--- Requirement ---
Whenever a picture appears, omit it, and set down everything else in the records exactly.

--- Supplied records ---
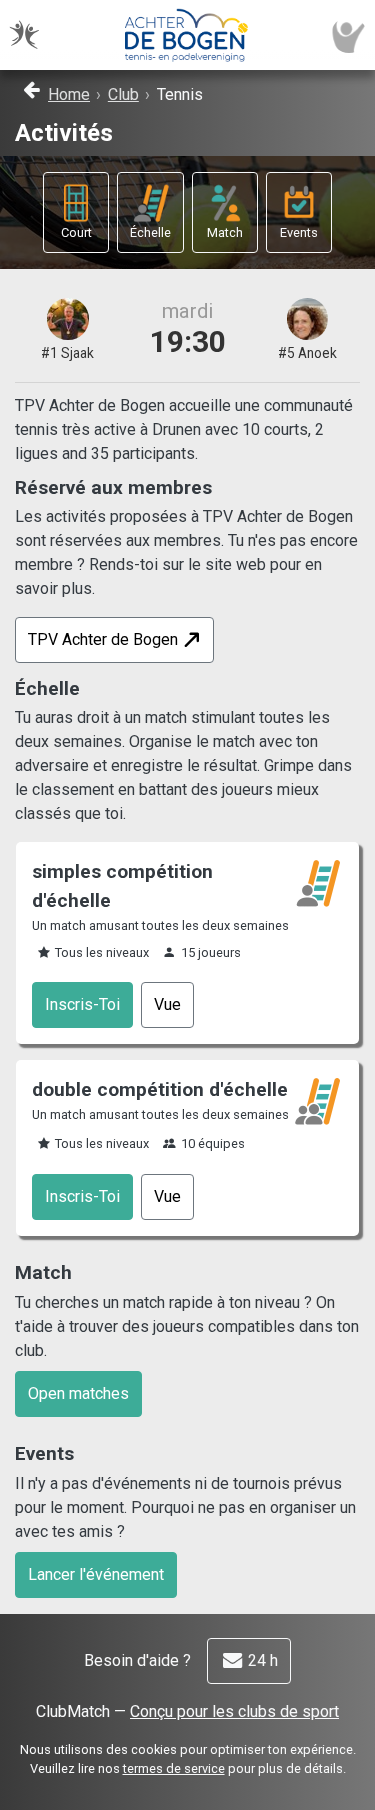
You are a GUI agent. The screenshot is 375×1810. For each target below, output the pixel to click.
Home (69, 94)
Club (123, 94)
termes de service (174, 1768)
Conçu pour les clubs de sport (234, 1711)
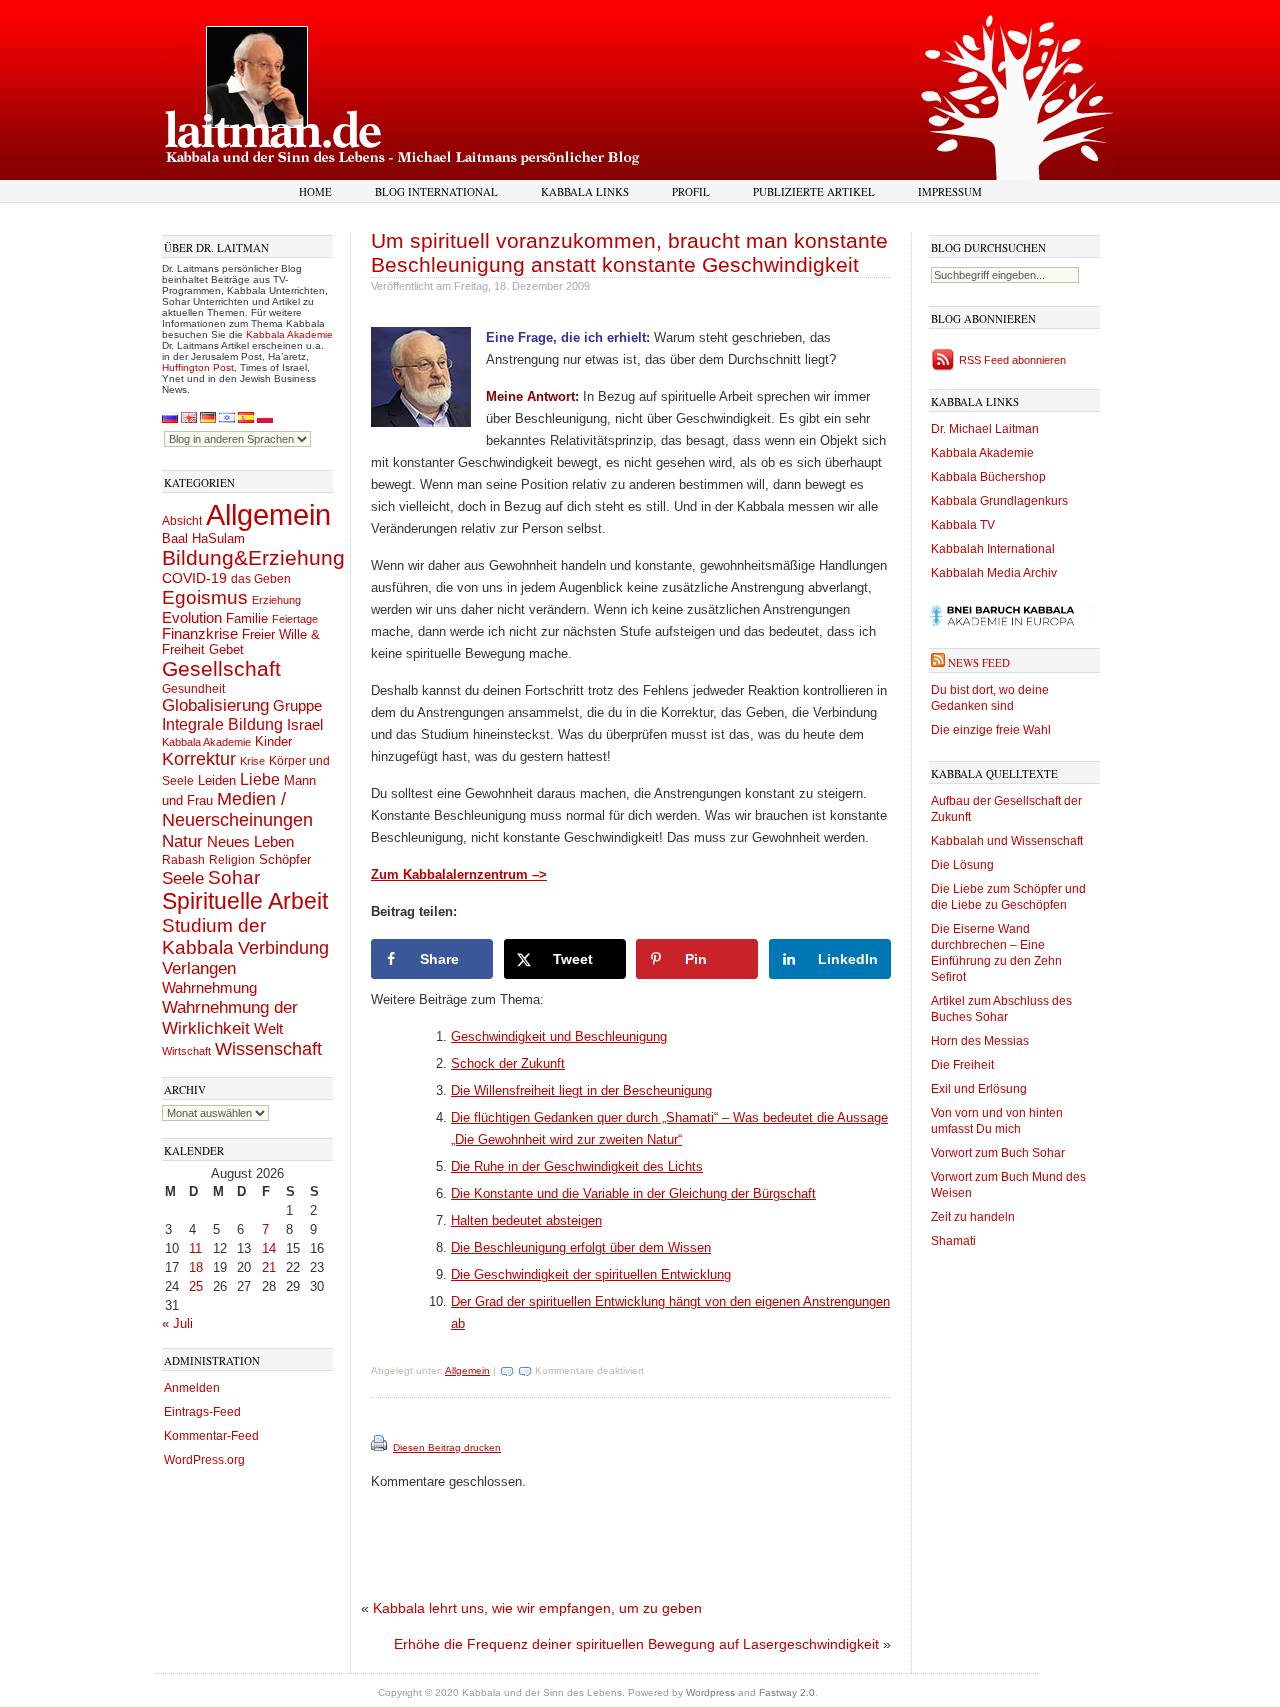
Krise (252, 761)
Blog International (436, 191)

--- Finished exercise ---
You are a GUI agent. The screenshot is 375×1810. For each target below, output the pixel to click.
Home (69, 94)
Club (123, 94)
termes de service (174, 1768)
Conçu pour les clubs de sport (234, 1711)
Krise (252, 761)
Blog International (436, 191)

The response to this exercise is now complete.